Tasks to complete -
1/ Answer these questions from the IR film page, one line each: (a) What range of wavelengths do Near, Mid and Far IR span? (b) When were Night Vision Goggles introduced to the military to identify Near IR wavelengths? (c) Which patches use IR Reflective Film as their base?
2/ Reproduce the part of the IR film page between "IR Field – Covert" and "this training target.", inclusive.

Selected extract below:

All of our IR Films are part of the Near, Mid and Far Infrared Science
Near, Mid and Far Infrared (IR) are all part of the electromagnetic spectrum, measuring in wavelengths from .7um to 14um. Near infrared (NIR) is part of the spectrum that includes wavelengths that are seen with a Night Vision device (NVG). Mid and Far IR have wavelengths that are only seen with a Thermal Imaging device. All of the IR Film we use in our identification products, originates in the science of the electromagnetic spectrum.
“The IR Film we use in our identification products originates in the science of the electromagnetic spectrum.”
As a rule “IR” refers to Near Infrared only
As early as WWII, Night Vision Goggles, (NVG’s) were introduced to the military to identify Near IR wavelengths. It was at this time the term “IR” was born. While technology has caught up with the ability to detect Mid and Far infrared, when you hear “IR”, although technically not correct, refers to Near infrared wavelength only. Mid and Far infrared wavelengths are called “thermals” and the cameras used to identify them are thermal imagers.
4 Infrared Films used in our Identification products
You choose the IR Film best for your operation
IR Reflective Film
This film is the base of our Field and Garrison patches.
IR Field – Covert Operations
IR Garrison – Non-Covert Operation
The most popular use of our IR film is in our IR Field patches for covert, stealth operations.
The IR film on this Garrison patch is used for protection at the base or other non-covert operations.
IR film is used on the sides of vehicles for additional “friendly” protection.
Zeroing your weapon is easier with IR film on this training target.

End of Selected extract.
Data records below:

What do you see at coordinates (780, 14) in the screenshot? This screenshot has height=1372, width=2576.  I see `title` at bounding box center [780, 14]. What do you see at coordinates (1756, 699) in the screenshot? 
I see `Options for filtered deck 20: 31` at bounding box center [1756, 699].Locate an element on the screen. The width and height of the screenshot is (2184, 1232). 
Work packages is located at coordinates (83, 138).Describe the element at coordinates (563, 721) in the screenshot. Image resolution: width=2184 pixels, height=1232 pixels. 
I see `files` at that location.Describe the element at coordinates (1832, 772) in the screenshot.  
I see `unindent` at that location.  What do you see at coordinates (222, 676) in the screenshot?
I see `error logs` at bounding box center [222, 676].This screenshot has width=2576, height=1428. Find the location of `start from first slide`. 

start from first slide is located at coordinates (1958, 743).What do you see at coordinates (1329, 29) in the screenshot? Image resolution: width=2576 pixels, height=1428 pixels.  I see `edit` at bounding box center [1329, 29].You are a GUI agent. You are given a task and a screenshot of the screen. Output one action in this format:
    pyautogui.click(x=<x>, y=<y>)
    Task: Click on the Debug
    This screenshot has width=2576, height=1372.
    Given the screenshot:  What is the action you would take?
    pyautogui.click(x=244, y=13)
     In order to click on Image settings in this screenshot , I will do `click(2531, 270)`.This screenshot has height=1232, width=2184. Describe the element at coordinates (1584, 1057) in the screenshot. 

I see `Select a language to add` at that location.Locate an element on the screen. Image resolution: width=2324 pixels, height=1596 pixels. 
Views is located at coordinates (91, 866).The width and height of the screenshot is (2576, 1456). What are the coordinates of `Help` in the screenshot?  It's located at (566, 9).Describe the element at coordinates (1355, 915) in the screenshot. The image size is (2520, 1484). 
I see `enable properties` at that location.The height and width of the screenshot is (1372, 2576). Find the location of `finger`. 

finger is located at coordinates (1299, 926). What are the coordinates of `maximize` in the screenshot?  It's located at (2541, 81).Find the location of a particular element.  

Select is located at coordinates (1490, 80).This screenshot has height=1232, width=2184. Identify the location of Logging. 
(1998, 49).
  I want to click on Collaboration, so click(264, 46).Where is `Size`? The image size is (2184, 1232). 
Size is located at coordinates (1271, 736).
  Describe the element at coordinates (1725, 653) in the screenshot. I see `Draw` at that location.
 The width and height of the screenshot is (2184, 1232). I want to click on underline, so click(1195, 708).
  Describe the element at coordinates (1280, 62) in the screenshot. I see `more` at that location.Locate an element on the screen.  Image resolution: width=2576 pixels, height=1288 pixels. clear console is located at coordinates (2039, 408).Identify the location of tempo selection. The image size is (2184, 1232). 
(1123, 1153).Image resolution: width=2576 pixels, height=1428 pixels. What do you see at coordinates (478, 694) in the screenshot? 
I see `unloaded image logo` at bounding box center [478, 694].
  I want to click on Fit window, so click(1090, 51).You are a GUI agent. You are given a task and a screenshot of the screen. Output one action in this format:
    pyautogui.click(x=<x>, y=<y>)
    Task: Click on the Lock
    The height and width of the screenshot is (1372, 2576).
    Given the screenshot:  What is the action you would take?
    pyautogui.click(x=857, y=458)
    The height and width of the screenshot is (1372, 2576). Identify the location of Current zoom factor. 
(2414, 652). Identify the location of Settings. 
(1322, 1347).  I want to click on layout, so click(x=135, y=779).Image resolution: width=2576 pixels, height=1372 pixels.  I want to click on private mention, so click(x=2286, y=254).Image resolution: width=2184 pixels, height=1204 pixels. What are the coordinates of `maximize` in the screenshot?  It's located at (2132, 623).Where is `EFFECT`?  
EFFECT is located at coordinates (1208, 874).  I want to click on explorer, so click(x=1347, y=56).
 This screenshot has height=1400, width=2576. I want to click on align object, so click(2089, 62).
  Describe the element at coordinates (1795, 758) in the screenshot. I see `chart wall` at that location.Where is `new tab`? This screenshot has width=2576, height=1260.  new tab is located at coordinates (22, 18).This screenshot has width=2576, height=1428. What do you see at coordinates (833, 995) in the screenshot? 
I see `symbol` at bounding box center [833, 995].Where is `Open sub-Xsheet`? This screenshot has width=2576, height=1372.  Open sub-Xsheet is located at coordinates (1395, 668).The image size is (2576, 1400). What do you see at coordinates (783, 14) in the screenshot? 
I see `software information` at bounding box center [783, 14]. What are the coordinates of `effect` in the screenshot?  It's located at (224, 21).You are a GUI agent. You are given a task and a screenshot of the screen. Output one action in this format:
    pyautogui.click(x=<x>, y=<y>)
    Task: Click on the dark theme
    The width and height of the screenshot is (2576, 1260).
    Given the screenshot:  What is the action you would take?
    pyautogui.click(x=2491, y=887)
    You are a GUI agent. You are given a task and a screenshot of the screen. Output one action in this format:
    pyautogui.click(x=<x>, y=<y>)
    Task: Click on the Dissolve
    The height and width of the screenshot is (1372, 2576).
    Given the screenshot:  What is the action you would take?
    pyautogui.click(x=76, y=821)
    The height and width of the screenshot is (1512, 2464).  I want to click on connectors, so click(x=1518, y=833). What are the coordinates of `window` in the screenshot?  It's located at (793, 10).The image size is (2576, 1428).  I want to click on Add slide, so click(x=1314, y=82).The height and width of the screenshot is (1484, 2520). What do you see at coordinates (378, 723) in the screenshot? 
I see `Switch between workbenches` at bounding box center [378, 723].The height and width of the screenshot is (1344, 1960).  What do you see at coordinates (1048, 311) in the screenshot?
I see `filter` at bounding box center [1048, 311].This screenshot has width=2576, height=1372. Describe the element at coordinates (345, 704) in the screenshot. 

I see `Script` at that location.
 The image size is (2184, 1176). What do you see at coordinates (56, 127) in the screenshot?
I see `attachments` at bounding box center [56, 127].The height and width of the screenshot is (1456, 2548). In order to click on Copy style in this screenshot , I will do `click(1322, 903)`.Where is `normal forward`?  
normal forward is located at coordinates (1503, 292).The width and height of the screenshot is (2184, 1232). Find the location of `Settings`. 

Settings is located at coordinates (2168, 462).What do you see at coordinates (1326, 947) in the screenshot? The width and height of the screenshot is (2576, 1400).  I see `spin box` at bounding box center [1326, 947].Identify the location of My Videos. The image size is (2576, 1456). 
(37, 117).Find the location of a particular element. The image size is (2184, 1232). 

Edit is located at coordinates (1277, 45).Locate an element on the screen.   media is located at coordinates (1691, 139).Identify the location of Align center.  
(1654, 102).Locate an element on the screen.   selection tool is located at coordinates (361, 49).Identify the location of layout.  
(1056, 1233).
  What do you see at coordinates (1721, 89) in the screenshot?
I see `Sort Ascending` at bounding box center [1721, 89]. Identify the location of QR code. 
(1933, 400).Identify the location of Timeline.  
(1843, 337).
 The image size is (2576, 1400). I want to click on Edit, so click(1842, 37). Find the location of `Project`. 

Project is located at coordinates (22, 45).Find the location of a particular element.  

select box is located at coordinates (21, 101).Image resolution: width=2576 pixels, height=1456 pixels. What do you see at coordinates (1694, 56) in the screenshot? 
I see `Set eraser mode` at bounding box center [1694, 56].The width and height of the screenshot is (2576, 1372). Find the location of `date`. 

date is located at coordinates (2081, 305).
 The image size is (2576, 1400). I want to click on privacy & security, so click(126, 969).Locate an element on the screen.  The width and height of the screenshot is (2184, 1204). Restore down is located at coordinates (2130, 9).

End of Data records.

Answers to the problems -
1/
(a) From .7um to 14um.
(b) As early as WWII.
(c) The Field and Garrison patches.

2/
IR Field – Covert Operations
IR Garrison – Non-Covert Operation
The most popular use of our IR film is in our IR Field patches for covert, stealth operations.
The IR film on this Garrison patch is used for protection at the base or other non-covert operations.
IR film is used on the sides of vehicles for additional “friendly” protection.
Zeroing your weapon is easier with IR film on this training target.